Dilemma facing radio hosts
The criticism that Hannity experienced epitomizes the dilemma confronting hosts. Many hosts sense that Trump has captured the hearts of much of their audience, meaning that trashing him risks alienating listeners, and damaging the bottom line. But throwing their weight behind Trump threatens to infuriate Cruz's fans in the audience.
Those talk radio hosts seething because peers like Hannity refuse to denounce Trump -- which they see as a betrayal of conservative principles -- fail to comprehend the fundamental purpose of their business. As Hannity declared in defense of his coverage, "I'm not a journalist, I'm a talk show host." And talkers, unlike journalists, face no obligation to pose tough questions to ideological or political bedfellows.
Instead, their task is to reach the largest possible audience by delivering what listeners want. In Hannity's case, that meant probing Cruz's delegate strategy because it's an issue about which he fielded many questions from listeners.
Such criticism also overlooks how well Trump articulates the frustrations that talkers and listeners have expressed for decades, and how he ripped his unfiltered and hyperbolic style from the talk radio playbook. Hosts cannot avoid that Trump, as much as Cruz, is the candidate of talk radio.
But while talk radio hosts are probably too divided in the remaining states to fundamentally alter the campaign landscape, there is one place where they could have an outsize impact -- at the Republican convention.
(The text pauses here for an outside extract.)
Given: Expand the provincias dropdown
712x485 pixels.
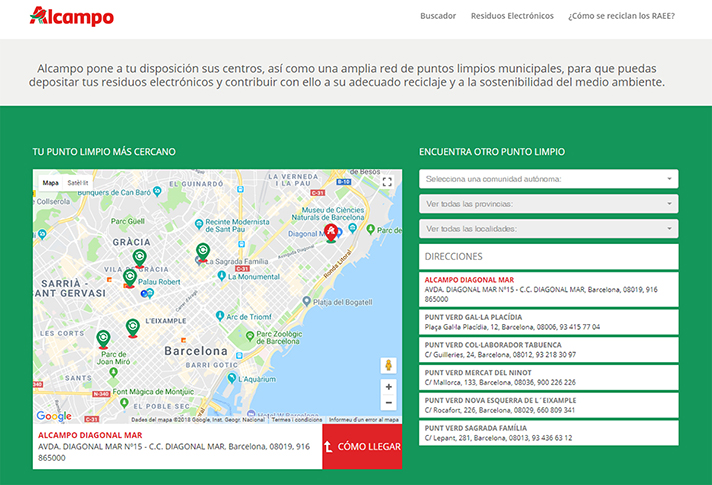Looking at the screenshot, I should click(x=548, y=204).
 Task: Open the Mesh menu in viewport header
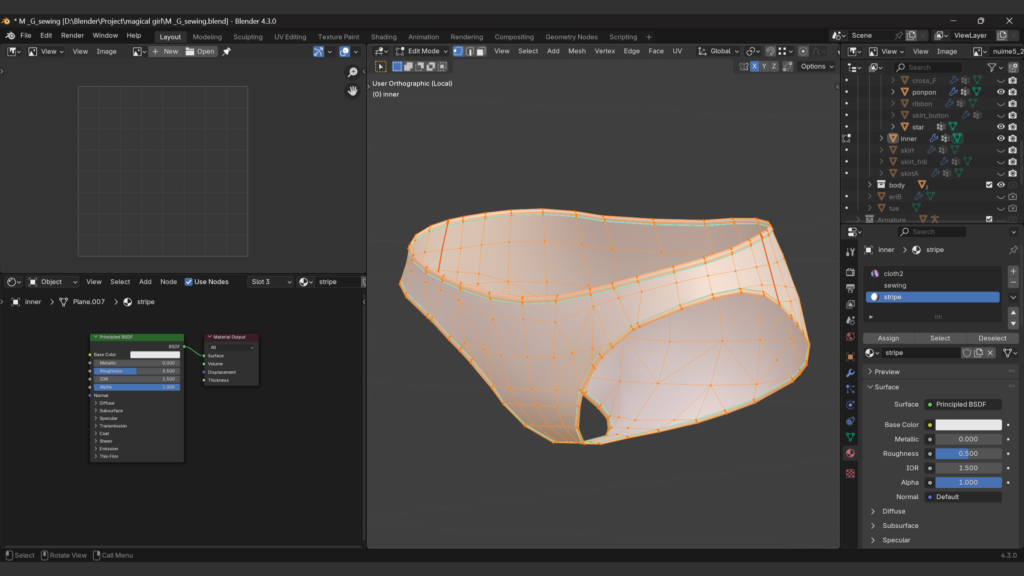[577, 51]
What would unite the talkers
Nothing could bridge the chasm between the Cruz and Trump talk radio camps faster than an attempt to bypass both candidates when selecting the Republican nominee. An open convention would be a bonanza to the hundreds of hosts who will flock to Cleveland to broadcast from radio row. Yet, an open convention also risks unleashing the wrath of talk radio on the party, if the establishment elevates an alternative to Cruz and Trump on the convention floor.
Indeed, Limbaugh has already cautioned
listeners that the establishment may try to steal the nomination from Trump and Cruz if neither achieves the magic number of 1,237 delegates.
To Limbaugh, the establishment's biases are transparent. "Make no mistake, the Republican powers that be do not want Trump, and they don't want Cruz," Limbaugh said. "They did want Jeb. They wouldn't mind Kasich. They are drooling over Paul Ryan. And they would take Romney again. So that's the immediate universe of people that they might be thinking could be their salvation."
If such a scenario actually unfolds, talk radio would no doubt howl about yet another betrayal by the loathed Republican establishment that, in talkers' view, regularly subverts the will of conservatives. Such fury could either be steered toward calls to boycott the GOP nominee, or channeled into the construction of a third party effort to challenge both the Democratic and Republican nominees.
Talk show hosts could easily transform this story into a black and white, good vs. evil, talk radio friendly narrative. They will distill all of the convoluted procedural machinations and arcane rules down to a simple tale: the establishment snatching away listeners' hard-earned victory, because it will never allow a true conservative to be elected. Such a narrative, if it took hold, could doom not just the GOP's hopes in November, but the very future of the party.